Selected extract:
Ivan and Molly Mills of Austin’s Vanilla Orchid Catering are kind of doing for chicken salad what Baskin-Robbins did for ice cream back in the day. No, the husband-and-wife team aren’t franchising themselves across the national foodiescape, and they don’t have 31-derful flavors – but they’ve turned their part of a ghost kitchen on Burnet Road into The Chicken Salad Shoppe. (Yes, s-h-o-p-p-e, so we love them already.) And they’re specializing in that familiar chickeny deliciousness, but supercharging the regular recipes with, for instance, bourbon peaches, barbecue pecans, bacon, and jalapeño jelly. Or there’s a spicy Thai peanut bánh mì version. And one with bacon, lettuce, tomato, and avocado, too. And even more. But – don’t despair, old-schoolers – there’s also Mee-Maw’s Classic, with just grilled chicken, mayo, mustard, and herbs. And all of it is available as sammiches or wraps or composed salads, or in bulk containers for your spreading convenience. Bonus: They’ve got incredible Texas-Sized Monster Cookies that are half a pound each. (Tiff’s Treats, you better watch your ass, even though your new food truck is super impressive.)

Much as Circle Brewing Company near the imminent Austin FC stadium boasts the seafood brilliance of that Huckleberry food truck in its parking lot; and much as Independence Brewing is the sudsy setting for the gem called Killa Wasi; so have the arts-forward crafters of 4th Tap Brewing joined forces with SXSE Food Co, which means we can tap into that 4th Tap while enjoying the fusions of Southern American and Southeast Asian flavors that chef Bob Somsith dishes up – and you know SXSE won Austin’s 2019 Trucklandia competition, right?

The fabulous La Patisserie macaron and pastry boutique is turning 10 this month and both locations are celebrating with gifts for you – daily specials that can be redeemed in-store, from Nov. 14-23. (Note, dear reader: If any of those specials happen to be an espresso-cream macaron? Please, FFS, save one for us.) If those dates sound familiar, it’s because they’re almost the same timeframe as the Austin Studio Tour from Big Medium. And if you’re craving art as well as food, or vice versa, we recommend getting dinner at Oseyo on Cesar Chavez, where the modern Asian delicacies you can enjoy in the courtyard lounge are at least the equal of the stunning works in the expanded gallery. Owner Lynn Miller’s made sure that comfort and elegance work together to provide a fine setting for chef Mike Diaz’s mouthwatering takes on traditional Korean cuisine and, oh, we’re just jonesing for another of those soju-inflected Korea Town cocktails.

Given data:
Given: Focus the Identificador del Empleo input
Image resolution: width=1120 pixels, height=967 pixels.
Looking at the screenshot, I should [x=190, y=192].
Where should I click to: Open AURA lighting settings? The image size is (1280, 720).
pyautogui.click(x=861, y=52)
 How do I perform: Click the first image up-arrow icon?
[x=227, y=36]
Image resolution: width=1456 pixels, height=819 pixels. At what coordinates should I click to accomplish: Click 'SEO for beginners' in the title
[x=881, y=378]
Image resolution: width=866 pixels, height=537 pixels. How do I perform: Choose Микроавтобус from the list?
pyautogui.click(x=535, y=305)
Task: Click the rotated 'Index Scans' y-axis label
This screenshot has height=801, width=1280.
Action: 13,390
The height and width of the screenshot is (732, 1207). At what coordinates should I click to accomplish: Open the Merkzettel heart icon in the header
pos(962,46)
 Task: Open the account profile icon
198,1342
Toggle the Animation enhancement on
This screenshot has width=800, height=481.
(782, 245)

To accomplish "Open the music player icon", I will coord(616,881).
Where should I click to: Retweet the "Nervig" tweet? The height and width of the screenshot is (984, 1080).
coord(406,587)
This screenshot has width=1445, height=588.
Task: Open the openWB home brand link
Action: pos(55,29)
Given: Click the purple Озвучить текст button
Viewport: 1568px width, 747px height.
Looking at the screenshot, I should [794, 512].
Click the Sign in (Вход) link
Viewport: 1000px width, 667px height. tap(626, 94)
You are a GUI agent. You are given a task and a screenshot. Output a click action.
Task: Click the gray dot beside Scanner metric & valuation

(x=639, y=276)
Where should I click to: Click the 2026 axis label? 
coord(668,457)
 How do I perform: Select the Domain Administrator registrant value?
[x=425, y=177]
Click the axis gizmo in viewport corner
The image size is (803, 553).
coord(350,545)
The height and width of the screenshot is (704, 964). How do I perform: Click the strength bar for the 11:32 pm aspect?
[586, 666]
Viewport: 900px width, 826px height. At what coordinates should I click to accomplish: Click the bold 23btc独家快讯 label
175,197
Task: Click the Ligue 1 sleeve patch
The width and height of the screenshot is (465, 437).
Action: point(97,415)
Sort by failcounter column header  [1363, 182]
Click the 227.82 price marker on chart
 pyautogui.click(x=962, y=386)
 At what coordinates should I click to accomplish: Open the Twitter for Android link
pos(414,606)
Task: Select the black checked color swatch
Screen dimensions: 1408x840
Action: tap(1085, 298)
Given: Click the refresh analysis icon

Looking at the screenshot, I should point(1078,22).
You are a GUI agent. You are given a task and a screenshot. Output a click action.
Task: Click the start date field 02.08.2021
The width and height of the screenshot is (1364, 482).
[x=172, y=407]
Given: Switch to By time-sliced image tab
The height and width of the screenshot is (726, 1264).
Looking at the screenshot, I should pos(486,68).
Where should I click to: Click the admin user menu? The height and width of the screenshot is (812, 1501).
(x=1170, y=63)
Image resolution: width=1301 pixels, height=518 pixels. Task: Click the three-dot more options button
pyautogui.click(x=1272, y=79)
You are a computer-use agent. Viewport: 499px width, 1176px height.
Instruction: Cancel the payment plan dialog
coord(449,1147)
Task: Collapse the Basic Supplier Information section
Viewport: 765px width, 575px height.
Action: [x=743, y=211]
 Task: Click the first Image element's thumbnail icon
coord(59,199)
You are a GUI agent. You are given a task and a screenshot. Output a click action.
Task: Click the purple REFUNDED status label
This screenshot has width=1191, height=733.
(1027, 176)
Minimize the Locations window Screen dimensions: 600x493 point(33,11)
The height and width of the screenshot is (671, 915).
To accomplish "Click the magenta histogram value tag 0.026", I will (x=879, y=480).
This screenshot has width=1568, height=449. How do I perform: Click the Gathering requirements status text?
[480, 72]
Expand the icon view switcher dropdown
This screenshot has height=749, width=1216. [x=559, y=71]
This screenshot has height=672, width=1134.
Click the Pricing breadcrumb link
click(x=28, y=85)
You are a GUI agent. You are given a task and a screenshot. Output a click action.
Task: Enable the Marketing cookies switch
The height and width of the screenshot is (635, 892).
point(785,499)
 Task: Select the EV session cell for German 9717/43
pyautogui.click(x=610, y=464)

Using the information:
- A) Answer these questions from the food column.
(i) What have Ivan and Molly Mills named their part of the ghost kitchen on Burnet Road?
(ii) Which competition did SXSE Food Co win in 2019?
(iii) On which dates can La Patisserie's anniversary specials be redeemed?
- B) Duplicate the stretch of the food column from "Much as Circle" through "Trucklandia competition, right?".
The items play no part in this work.

Per-task outputs:
- A)
(i) The Chicken Salad Shoppe
(ii) Austin's 2019 Trucklandia competition
(iii) Nov. 14-23

- B)
Much as Circle Brewing Company near the imminent Austin FC stadium boasts the seafood brilliance of that Huckleberry food truck in its parking lot; and much as Independence Brewing is the sudsy setting for the gem called Killa Wasi; so have the arts-forward crafters of 4th Tap Brewing joined forces with SXSE Food Co, which means we can tap into that 4th Tap while enjoying the fusions of Southern American and Southeast Asian flavors that chef Bob Somsith dishes up – and you know SXSE won Austin’s 2019 Trucklandia competition, right?